* _Required work_: Every line from the one containing "並び替え: (260, 1660)" to the one containing "その他家具 (32, 2165)" in the records below, both included, must be set down exactly, and no other line.

* _Entries supplied_:

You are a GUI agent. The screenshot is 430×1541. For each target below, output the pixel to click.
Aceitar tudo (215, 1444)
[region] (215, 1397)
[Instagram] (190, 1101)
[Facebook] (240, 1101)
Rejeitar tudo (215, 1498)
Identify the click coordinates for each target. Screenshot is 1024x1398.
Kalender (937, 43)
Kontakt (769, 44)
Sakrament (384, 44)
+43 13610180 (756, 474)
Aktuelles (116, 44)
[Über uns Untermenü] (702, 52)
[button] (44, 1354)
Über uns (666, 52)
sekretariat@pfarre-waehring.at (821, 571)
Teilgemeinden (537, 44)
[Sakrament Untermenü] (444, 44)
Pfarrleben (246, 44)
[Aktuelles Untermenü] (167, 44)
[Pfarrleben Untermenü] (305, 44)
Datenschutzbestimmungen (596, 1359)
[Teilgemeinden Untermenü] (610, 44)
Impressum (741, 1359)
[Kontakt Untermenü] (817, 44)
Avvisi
==
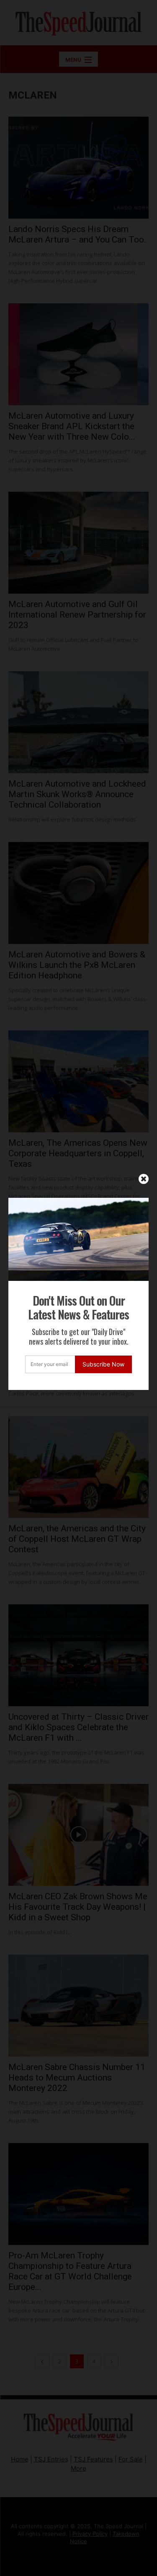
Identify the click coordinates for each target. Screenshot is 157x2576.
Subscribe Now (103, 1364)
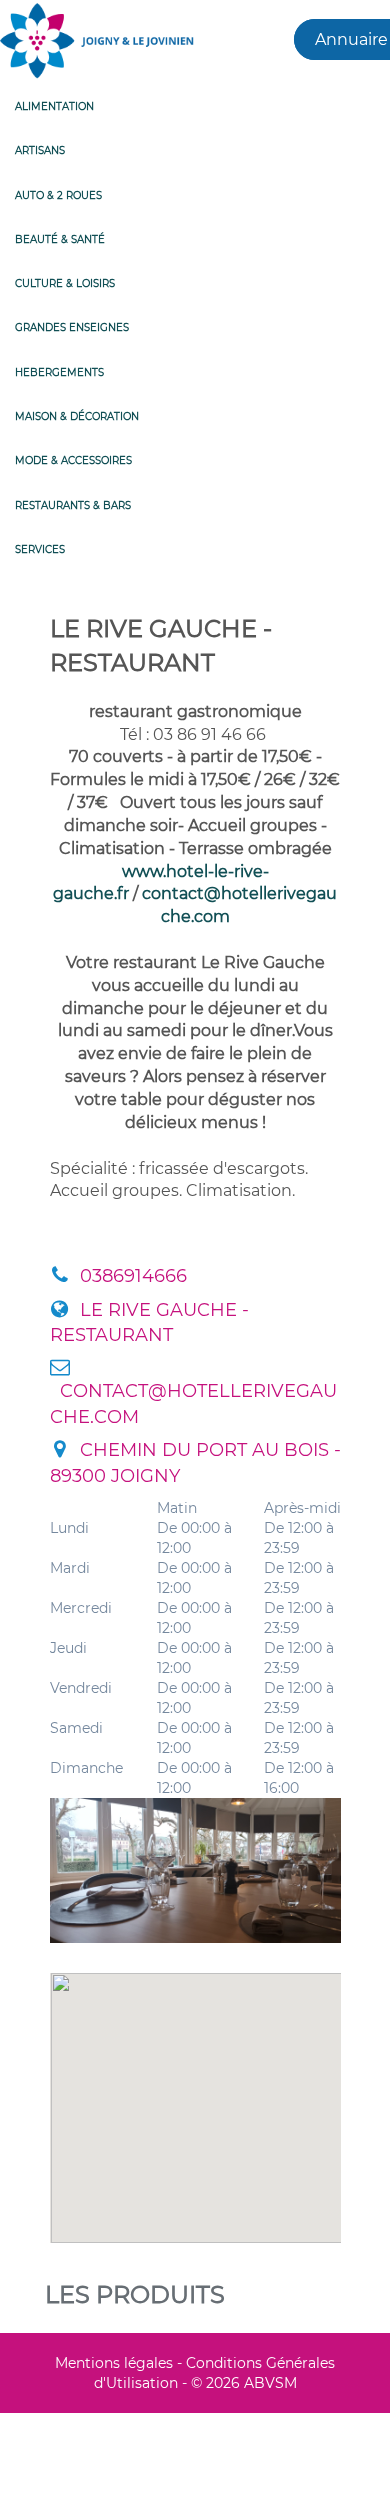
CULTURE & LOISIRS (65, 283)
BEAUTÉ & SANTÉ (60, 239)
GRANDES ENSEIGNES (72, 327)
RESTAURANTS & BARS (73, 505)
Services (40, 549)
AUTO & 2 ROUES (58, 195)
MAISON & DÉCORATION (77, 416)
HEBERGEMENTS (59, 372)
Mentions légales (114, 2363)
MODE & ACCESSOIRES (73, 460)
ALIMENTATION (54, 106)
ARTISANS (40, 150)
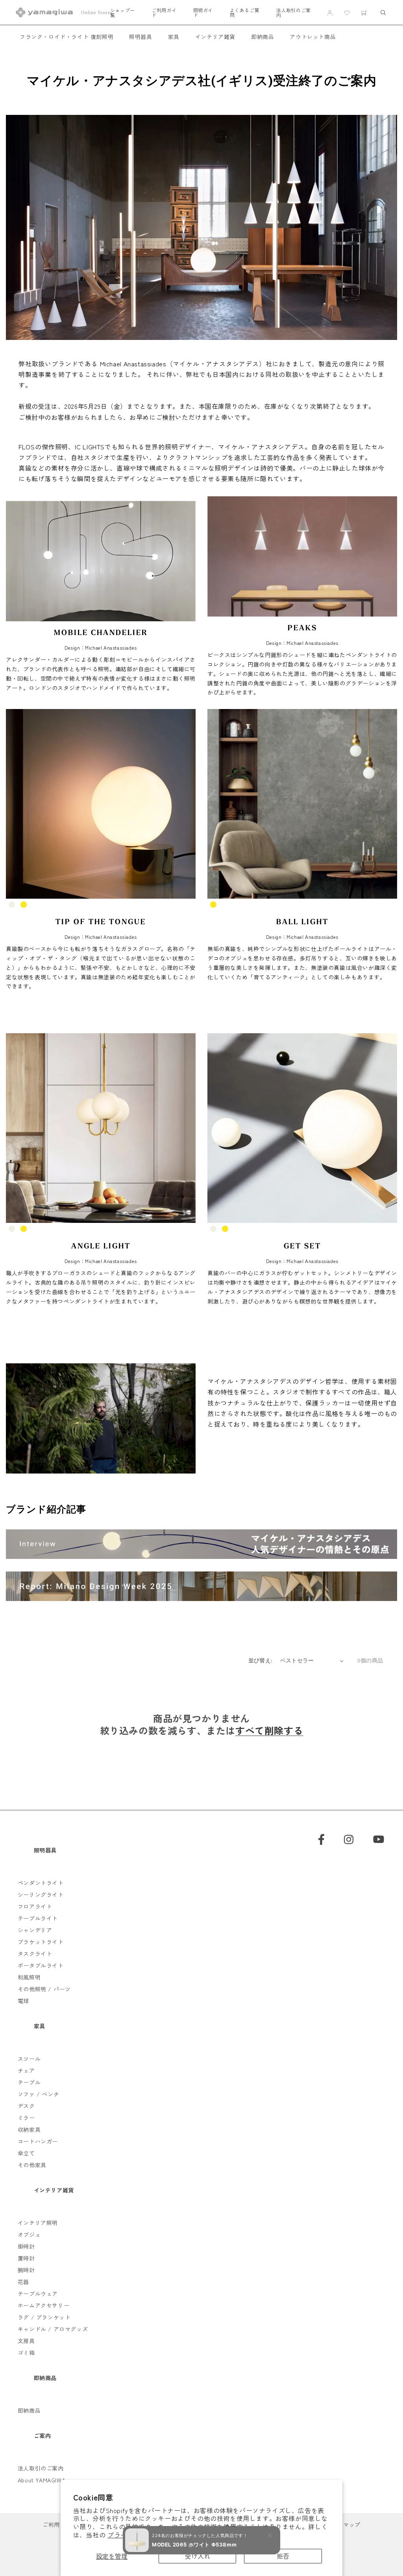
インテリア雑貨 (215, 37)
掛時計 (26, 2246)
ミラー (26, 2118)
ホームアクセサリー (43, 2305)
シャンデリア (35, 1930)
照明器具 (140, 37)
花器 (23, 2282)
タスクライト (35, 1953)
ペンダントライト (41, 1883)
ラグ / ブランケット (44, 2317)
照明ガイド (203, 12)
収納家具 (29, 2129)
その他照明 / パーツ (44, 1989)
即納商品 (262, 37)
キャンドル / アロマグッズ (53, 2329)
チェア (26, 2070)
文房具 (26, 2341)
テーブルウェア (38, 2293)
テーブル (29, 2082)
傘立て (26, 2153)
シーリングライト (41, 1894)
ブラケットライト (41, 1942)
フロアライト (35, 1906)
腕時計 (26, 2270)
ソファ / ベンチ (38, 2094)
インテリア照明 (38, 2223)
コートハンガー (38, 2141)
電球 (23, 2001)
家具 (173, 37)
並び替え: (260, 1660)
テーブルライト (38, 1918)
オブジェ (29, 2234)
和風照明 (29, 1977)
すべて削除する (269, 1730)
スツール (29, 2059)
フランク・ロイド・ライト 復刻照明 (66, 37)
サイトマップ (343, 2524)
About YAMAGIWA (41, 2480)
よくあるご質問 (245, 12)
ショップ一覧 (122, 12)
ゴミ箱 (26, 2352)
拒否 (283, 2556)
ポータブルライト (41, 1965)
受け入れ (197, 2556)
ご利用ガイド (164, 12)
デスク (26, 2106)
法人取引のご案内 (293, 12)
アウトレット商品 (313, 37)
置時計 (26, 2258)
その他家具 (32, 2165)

* _Result below_:
並び替え: (260, 1660)
テーブルライト (38, 1918)
オブジェ (29, 2234)
和風照明 (29, 1977)
すべて削除する (269, 1730)
スツール (29, 2059)
フランク・ロイド・ライト 復刻照明 (66, 37)
サイトマップ (343, 2524)
About YAMAGIWA (41, 2480)
よくあるご質問 (245, 12)
ショップ一覧 (122, 12)
ゴミ箱 (26, 2352)
拒否 (283, 2556)
ポータブルライト (41, 1965)
受け入れ (197, 2556)
ご利用ガイド (164, 12)
デスク (26, 2106)
法人取引のご案内 (293, 12)
アウトレット商品 (313, 37)
置時計 (26, 2258)
その他家具 (32, 2165)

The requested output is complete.